FACT #4: Conspiracy Theory. When the system is set up to profit from YOUR ILLNESS, there will be a whole bunch of people who work very hard to do just that. You can try to rationalize it all by saying well, look, the money goes back into research for life-saving drugs and other cutting-edge treatments. It's a business, and business fuels innovation and change. Well well well. There's some truth to that, of course. But the business model doesn't work so well when you have a 90-year-old great-grandma in hospice care whose morphine drip is limited by her HMO policy, does it? Or should we just go on thinking, well, that's not my mom, and it won't be me. Business knows we are lazy and disorganized and could give a crap. American Dream, Great-Grandma?
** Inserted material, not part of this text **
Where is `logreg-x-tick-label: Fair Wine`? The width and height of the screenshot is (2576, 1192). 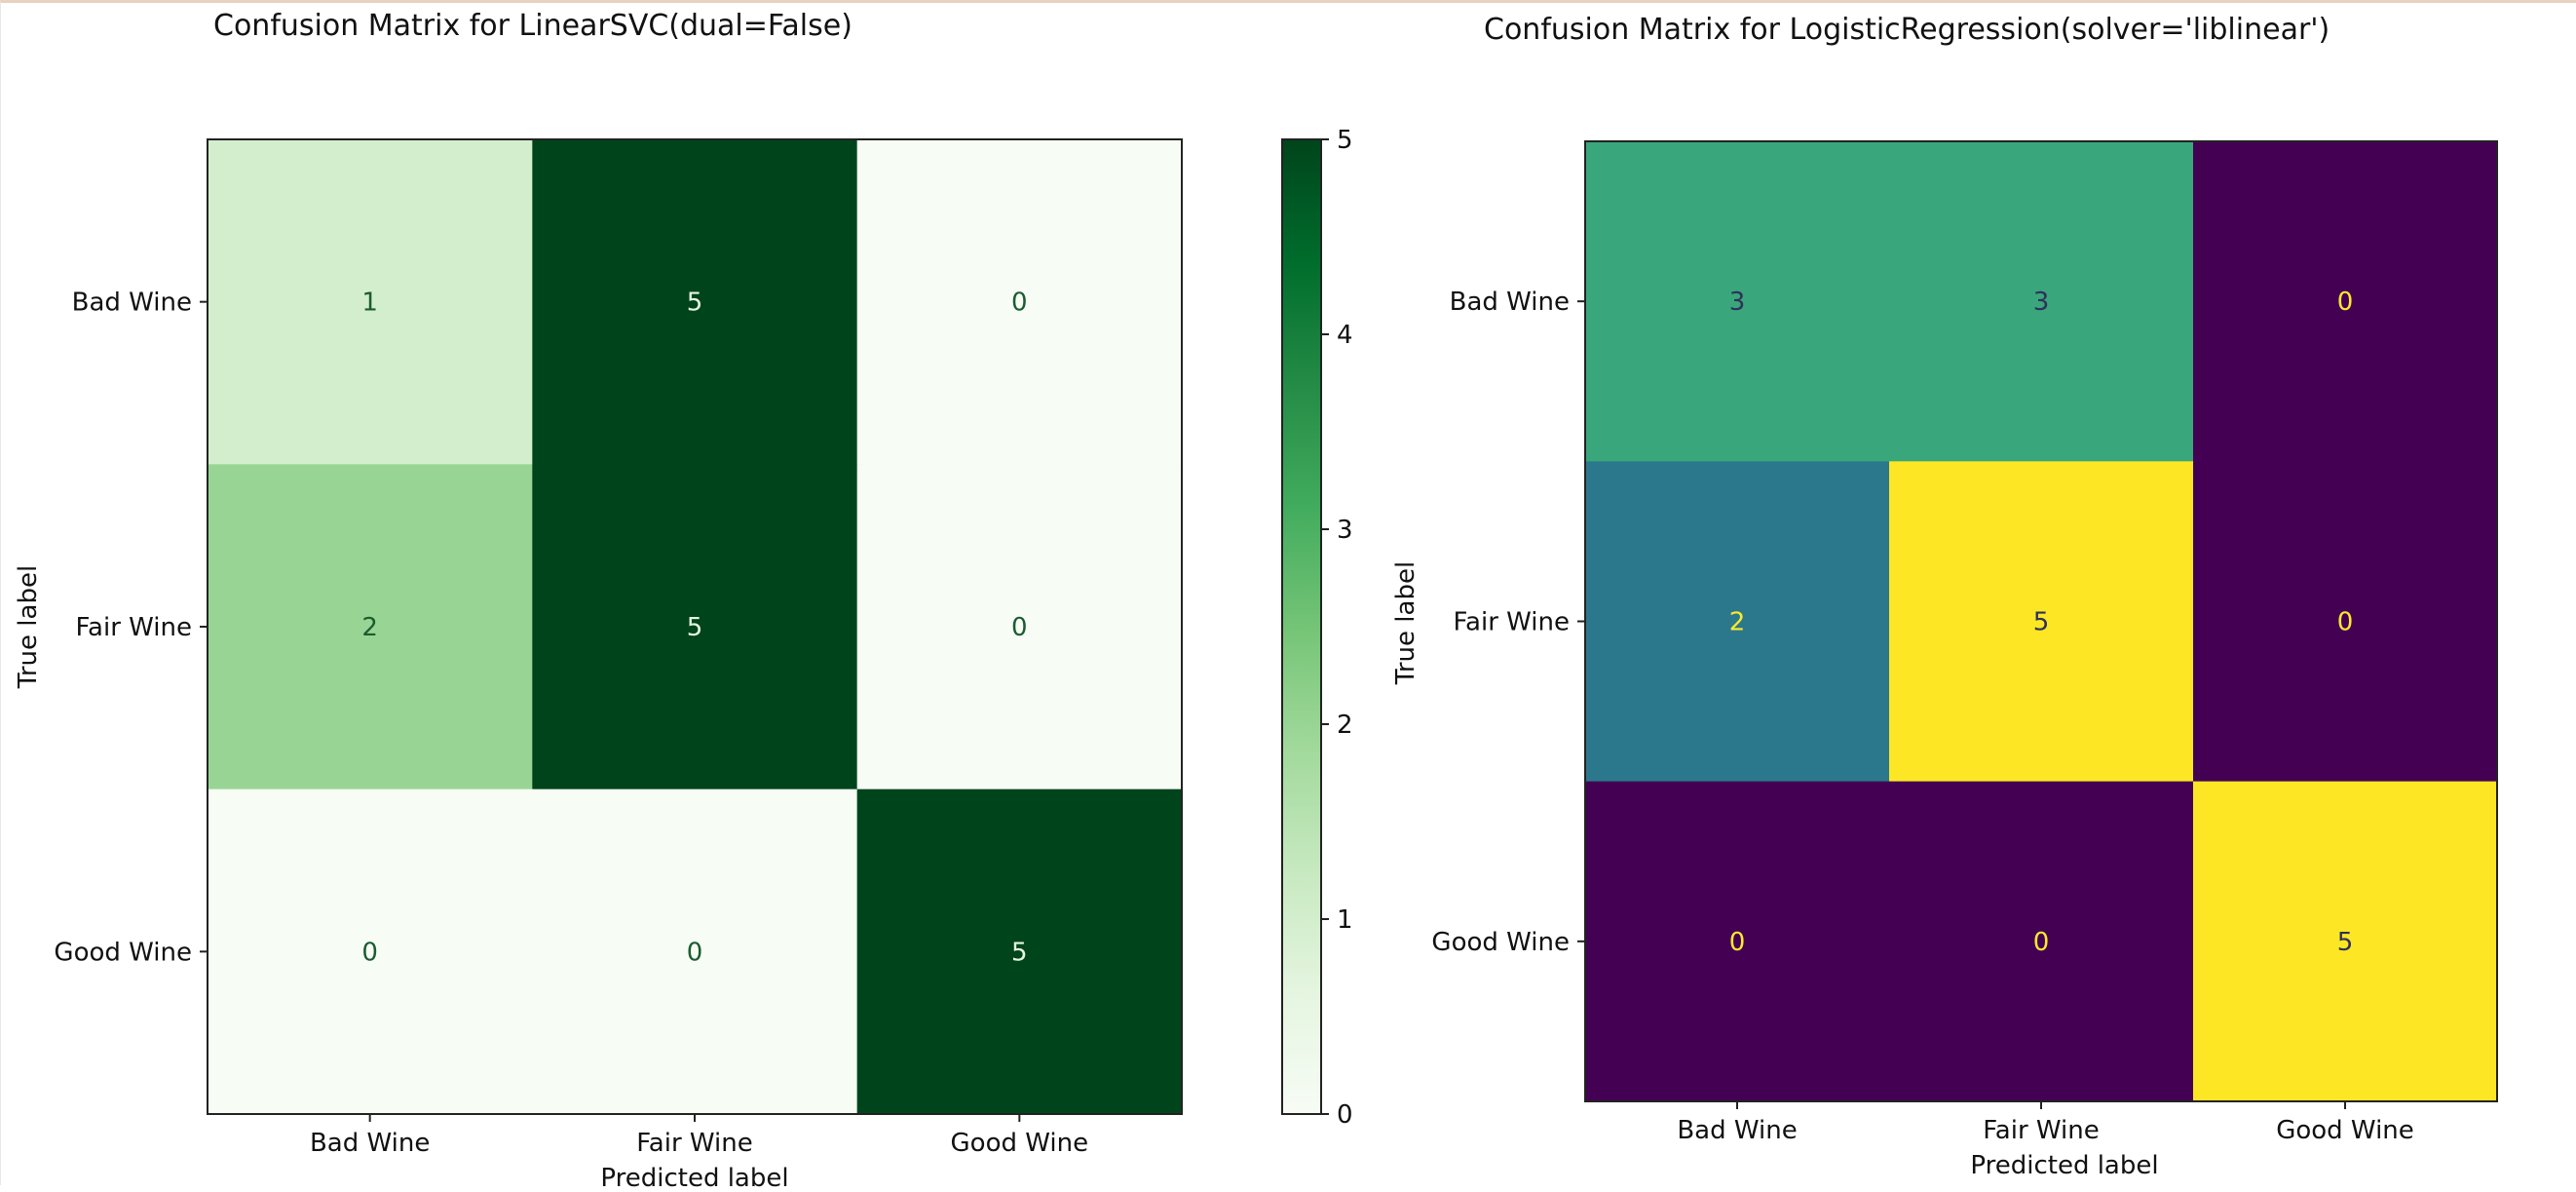
logreg-x-tick-label: Fair Wine is located at coordinates (2042, 1130).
FACT #5: Preventative Care Model? HA HA. All logic and sense would and should go to the idea that the very best outcome is to AVOID GETTING SICK in the first place. Wellness education should be the focus of training in our medical schools, in our kids' schools, and should be the starting point of lasting change. But talk is not enough. Quit cutting physical education time in schools. Make opportunities for exercise available to all, whether at the workplace, community centers, make it easy for people to make moving their muscles part of their daily routine. Quit serving huge portions of food at restaurants until a regular portion looks normal to people again. Clean up the filthy planet. Convince people to find healthy ways to relive their stress and again, make real options available. Honor people enough as a society so they themselves believe they are worth taking care of. Make it normal and expected to make good health choices, and because this is America, let people know it's going to save them a whole lot of money and misery too.
I am well aware of the pitfalls of socialized medicine -- there are enough stories around of people waiting 2 years for an MRI or not having any choice of treatment, or just dying waiting for treatment. The rich have supplementary insurance and often go elsewhere for the best care, if they can. There isn't going to be a perfect solution, and there are going to have to be compromises. As it stands, everyone agrees the American health care system is a disgrace, and must change. That is FACT #6.
I hope President Obama has some mad-as-hell Baby Boomers in his administration ready to begin to tackle this demon, and I think he does. Let's just hope they stay healthy, huh?